Modern Middle Eastern Studies Colloquia : DPhil lunchtime series Historical national constructions in the Middle East
Modern Middle Eastern Studies Colloquia : DPhil lunchtime series Historical national constructions in the Middle East
Ahmed Dailami, DPhil candidate in Oriental Studies, St Antony’s College
The Last Kings Standing: Defeating Nationalism in the Arabian Peninsula Unlike most of the post-colonial world, the Arab States of the Gulf’s relationship with the West is not one mediated by ‘under’ or ‘uneven’ development, but by abundance. This has carved out a particular place for the Arabian Peninsula in the catalogue of postcolonial nation-states. This paper examines what this fact means for nationalism as a political force in a region where it was historically defeated, and where popular sovereignty was never adopted as the basis of government. Specifically, I ask how has nationalism in the Gulf continue threatened and shaped the ideological coherence of monarchy as a modern political form, and the forms of resistance that came against it during the early to mid twentieth century. The paper ends with a discussion why conservative political thought, and particularly loyalist monarchism continues to be labelled traditional, tribal, or simply religious as ways to dismiss or ignore it, even when their historical potency is not well captured by any such descriptions.

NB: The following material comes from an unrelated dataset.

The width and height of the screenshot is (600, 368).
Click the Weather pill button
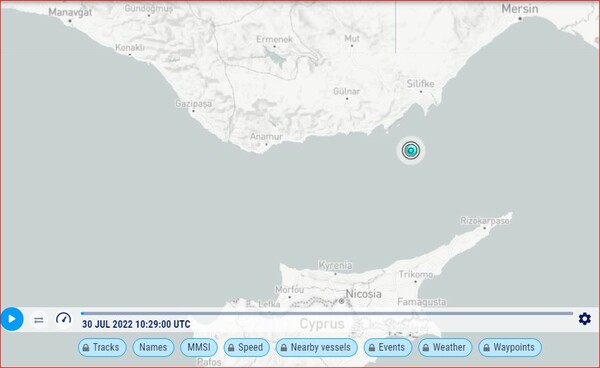(x=445, y=347)
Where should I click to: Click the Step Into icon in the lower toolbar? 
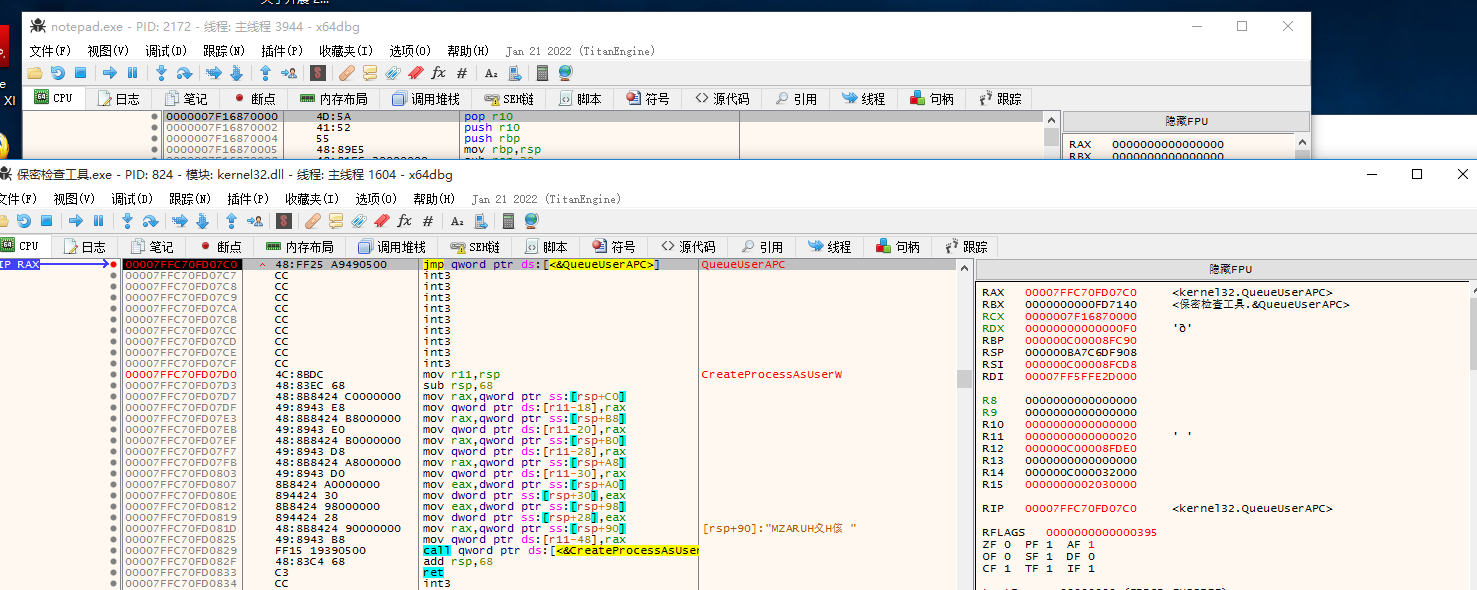point(127,221)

Hussein Omar, DPhil candidate in History, Magdalen College
More Islamic than the Khalif: Morality and Fanaticism in late Khedival Egypt
This paper covers the years between Abbas Hilmi II’s accession to the vice-regal throne in 1892, and Lord Cromer’s abrupt departure from Egypt in 1907. It examines the effect of a number of important reforms that would transform the nature of politics in Egypt. These colonial reforms were predicated on novel conceptual distinctions between ‘religion’ and ‘politics’. As articulated by Cromer, religion was not only to be irrational, and its adherents fanatical, but also private, domestic and therefore impossible to control. By contrast, politics needed to be surveilled, censored and proscribed, lest it prove obstructive to the British presence in Egypt. Thus, from 1892 onwards, Egyptians were increasingly able to do things under the guise of religion that they were unable to do in the name of politics. This chapter examines these transformations and attempts to demonstrate how a ‘fugitive’ politics began to take place under the cover of religion. More than anyone, the Khedive would become emblematic of this phenomenon. Not long after his accession, Lord Cromer began to implement a series of reforms restricting the Khedive’s political sovereignty. Refusing to be a straitjacketed puppet, the Khedive reinvented his role into that of a moral Islamic authority, in imitation of, and in competition with, the Caliph. As Cromer strove to hinder political activity among the Egyptian people and the press, the Khedive worked to imbue hitherto value-neutral mores—what people wore, ate, and drank, even how they died— with political significance, using an influential network of spies, students and shaykhs. By his deposal in 1914, he would be transformed into a Mahdi figure, invoked in the protests which shook Egypt in 1919. Through the activities of the Khedive in the last decade of the nineteenth century and the first decade of the twentieth, the anti-colonial movement became aligned with Islam, which became the chief vehicle for political opposition, and the main register in which it would find expression. This process would culminate in the violent, sectarian events of 1910-11, which confirmed the Britons’ worst suspicions of their subjects’ fanaticism, and thereby gave seeming credence to the former’s claim to being the only force capable of guaranteeing the ‘impartiality’ of the state.